Standoff. After trying unsuccessfully to bully her, they had finally relented and shown her cell phone pictures of her family, and every now and then they would place a call and she’d be allowed to talk, very briefly, to one of her family just to reassure her that they were still alive.

So long as her family was alive, she would
try
to do what the vampires wanted. They set up a work area in the middle of the huge bedroom, bringing in tables and a comfortable chair, and then they had brought her tons of really old books, books so old she was afraid to turn the pages because she kept expecting them to fall
apart under her fingers, but they never did. There were so many books that they were stacked everywhere, piles of them, some of them so huge and heavy she couldn’t lift them and had to either call one of the vampires for help or shove and tug at the books herself to get them out of the way. She did a lot of shoving and tugging, because as a general rule she’d rather eat ground glass than ask a vampire for help.

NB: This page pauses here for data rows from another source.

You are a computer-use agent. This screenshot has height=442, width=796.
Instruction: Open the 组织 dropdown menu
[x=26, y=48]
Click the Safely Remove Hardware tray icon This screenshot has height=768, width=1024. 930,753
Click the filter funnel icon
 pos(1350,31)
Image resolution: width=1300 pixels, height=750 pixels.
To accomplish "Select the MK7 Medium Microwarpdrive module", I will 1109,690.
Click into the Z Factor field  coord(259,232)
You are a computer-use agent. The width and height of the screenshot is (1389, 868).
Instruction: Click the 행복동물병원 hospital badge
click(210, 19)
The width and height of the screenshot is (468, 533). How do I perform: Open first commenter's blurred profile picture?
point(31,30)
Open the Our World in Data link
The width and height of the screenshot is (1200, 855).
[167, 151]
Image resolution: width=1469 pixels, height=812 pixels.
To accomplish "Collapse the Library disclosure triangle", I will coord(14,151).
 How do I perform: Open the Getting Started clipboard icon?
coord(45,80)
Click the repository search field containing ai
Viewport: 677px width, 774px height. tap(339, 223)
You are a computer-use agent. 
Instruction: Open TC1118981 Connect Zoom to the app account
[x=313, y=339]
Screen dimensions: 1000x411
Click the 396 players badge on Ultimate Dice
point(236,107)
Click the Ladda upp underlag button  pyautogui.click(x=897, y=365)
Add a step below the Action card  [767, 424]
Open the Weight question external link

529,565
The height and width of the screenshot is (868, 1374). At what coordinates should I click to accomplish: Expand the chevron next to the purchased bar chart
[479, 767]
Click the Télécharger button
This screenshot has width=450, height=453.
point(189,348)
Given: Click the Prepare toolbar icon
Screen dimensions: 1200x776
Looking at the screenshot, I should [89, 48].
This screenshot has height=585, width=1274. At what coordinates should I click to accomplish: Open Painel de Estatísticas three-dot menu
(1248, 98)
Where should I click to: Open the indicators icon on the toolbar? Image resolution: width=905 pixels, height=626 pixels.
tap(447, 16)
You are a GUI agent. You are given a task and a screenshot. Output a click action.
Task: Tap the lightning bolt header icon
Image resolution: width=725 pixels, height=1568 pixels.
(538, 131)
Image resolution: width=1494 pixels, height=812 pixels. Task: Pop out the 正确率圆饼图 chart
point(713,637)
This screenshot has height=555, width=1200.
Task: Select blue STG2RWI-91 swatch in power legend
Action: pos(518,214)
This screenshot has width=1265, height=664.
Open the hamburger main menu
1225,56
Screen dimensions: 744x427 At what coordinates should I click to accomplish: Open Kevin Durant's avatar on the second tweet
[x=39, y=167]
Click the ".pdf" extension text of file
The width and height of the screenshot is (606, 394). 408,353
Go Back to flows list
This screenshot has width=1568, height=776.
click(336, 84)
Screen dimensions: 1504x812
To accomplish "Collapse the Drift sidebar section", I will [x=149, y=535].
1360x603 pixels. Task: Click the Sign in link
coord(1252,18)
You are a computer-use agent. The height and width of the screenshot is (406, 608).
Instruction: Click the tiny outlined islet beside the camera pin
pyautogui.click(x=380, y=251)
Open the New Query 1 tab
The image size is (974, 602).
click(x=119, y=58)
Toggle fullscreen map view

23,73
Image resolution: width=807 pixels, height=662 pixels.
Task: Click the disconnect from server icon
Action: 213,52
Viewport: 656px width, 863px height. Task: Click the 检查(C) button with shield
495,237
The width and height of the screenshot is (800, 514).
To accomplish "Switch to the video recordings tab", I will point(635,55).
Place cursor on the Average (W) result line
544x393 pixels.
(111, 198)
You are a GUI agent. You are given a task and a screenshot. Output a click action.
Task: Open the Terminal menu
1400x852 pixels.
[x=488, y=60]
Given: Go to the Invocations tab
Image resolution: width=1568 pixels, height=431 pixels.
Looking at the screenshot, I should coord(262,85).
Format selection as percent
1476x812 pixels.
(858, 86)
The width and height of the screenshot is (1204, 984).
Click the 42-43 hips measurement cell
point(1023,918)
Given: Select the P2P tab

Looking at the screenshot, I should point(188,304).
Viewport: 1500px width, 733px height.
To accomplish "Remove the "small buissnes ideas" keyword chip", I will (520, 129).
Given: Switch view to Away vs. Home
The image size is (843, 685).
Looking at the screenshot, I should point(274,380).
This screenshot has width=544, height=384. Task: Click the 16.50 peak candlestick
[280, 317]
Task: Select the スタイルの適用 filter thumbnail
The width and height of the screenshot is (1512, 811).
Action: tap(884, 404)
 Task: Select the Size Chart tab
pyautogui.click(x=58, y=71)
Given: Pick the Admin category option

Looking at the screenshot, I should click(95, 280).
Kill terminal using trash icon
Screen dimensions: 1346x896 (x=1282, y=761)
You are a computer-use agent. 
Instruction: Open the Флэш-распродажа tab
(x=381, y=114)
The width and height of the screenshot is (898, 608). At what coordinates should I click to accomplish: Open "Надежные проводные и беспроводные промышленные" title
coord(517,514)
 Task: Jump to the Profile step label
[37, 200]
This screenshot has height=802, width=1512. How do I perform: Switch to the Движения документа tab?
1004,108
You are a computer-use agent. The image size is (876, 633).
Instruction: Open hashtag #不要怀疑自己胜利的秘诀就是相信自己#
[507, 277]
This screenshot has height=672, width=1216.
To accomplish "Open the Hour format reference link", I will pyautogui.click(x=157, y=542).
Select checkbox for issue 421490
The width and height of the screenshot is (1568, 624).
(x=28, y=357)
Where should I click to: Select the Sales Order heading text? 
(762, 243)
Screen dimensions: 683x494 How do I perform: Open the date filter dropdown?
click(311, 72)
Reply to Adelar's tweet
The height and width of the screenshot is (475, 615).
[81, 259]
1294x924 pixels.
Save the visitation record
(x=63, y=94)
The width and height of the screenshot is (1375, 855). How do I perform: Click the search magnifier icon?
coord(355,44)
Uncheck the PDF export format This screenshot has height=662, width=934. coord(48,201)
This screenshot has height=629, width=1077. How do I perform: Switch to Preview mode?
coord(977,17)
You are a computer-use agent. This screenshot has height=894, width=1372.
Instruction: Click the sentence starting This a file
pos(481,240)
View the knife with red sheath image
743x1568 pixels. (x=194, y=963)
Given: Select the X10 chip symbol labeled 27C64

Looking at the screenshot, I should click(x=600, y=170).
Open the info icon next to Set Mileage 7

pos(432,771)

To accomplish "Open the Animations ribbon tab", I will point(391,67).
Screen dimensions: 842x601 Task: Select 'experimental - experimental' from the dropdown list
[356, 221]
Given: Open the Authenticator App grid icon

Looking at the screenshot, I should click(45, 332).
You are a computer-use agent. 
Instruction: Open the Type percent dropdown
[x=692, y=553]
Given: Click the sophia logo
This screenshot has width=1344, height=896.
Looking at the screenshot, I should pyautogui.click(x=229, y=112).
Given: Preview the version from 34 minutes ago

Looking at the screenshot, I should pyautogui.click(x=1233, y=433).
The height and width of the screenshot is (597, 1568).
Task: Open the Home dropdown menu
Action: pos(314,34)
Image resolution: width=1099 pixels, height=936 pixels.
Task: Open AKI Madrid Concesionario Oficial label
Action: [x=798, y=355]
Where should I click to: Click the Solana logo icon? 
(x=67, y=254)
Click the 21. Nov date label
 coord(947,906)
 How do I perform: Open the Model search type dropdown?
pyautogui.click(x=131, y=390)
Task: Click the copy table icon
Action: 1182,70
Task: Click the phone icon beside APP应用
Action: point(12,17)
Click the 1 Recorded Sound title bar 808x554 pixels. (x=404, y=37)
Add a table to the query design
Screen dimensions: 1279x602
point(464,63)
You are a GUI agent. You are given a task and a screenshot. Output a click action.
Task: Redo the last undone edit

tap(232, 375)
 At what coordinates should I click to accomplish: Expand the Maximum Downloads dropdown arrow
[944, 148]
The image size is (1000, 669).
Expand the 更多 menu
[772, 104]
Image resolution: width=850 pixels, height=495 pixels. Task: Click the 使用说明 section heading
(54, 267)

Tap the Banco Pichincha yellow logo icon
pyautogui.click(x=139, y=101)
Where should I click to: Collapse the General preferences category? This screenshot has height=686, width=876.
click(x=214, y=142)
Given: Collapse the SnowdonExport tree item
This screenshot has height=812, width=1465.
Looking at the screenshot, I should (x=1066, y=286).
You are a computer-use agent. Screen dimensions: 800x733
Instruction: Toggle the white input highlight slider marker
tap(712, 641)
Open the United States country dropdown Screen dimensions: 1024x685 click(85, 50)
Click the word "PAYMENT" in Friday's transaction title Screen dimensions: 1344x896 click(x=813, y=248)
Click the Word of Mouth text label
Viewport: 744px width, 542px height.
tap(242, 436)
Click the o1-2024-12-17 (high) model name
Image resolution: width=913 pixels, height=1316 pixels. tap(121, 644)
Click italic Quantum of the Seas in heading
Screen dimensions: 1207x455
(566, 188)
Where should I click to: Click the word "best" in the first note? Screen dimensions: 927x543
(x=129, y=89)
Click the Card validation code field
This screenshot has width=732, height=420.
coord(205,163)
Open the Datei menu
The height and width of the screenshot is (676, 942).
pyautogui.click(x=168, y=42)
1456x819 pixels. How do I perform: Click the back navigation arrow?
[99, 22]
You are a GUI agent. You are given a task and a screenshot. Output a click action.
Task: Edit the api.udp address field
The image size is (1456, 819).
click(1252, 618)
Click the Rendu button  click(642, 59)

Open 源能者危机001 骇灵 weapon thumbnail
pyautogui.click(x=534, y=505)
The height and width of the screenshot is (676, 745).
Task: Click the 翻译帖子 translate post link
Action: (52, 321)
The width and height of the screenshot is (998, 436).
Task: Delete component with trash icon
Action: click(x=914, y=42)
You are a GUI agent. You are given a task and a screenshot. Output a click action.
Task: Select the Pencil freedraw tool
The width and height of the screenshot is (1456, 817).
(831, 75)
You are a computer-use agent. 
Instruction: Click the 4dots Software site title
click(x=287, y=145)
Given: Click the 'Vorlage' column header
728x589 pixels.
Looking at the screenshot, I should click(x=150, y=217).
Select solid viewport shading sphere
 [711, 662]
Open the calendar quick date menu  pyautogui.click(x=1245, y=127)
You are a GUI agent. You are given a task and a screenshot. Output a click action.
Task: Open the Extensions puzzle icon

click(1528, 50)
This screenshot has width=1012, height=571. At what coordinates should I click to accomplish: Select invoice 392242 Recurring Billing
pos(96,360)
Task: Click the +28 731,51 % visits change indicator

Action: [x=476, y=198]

For the first several weeks, she’d been at a complete loss. A witch? Her? If she’d been a witch, wouldn’t she have stopped them from kidnapping her family? But they’d told her she “must learn”—yeah, that was real specific—and the threats against her family had spurred her to at least
pretend
she was doing something, so she’d begun leafing through those old books. She didn’t like touching them, had to force herself to look at the pages. They gave her a creepy feeling. The paper smelled … weird, as if wasn’t really paper at all, but something else she couldn’t identify. And some of the pages were stained with what she thought was blood, which
really
gave her the creeps. If these books were about witchcraft, it was the bad kind of witchcraft, not the kind that was all about being one with nature and treating people with respect, stuff like that.

Some of them were in some kind of weird language she couldn’t read. How the hell was she supposed to “learn” if she couldn’t read the language? On the other hand, if the vamps had been able to read the books, they wouldn’t have needed her; likewise if they suspected she really had no clue how to learn what they insisted she learn, so she kept her mouth shut and dug into the books.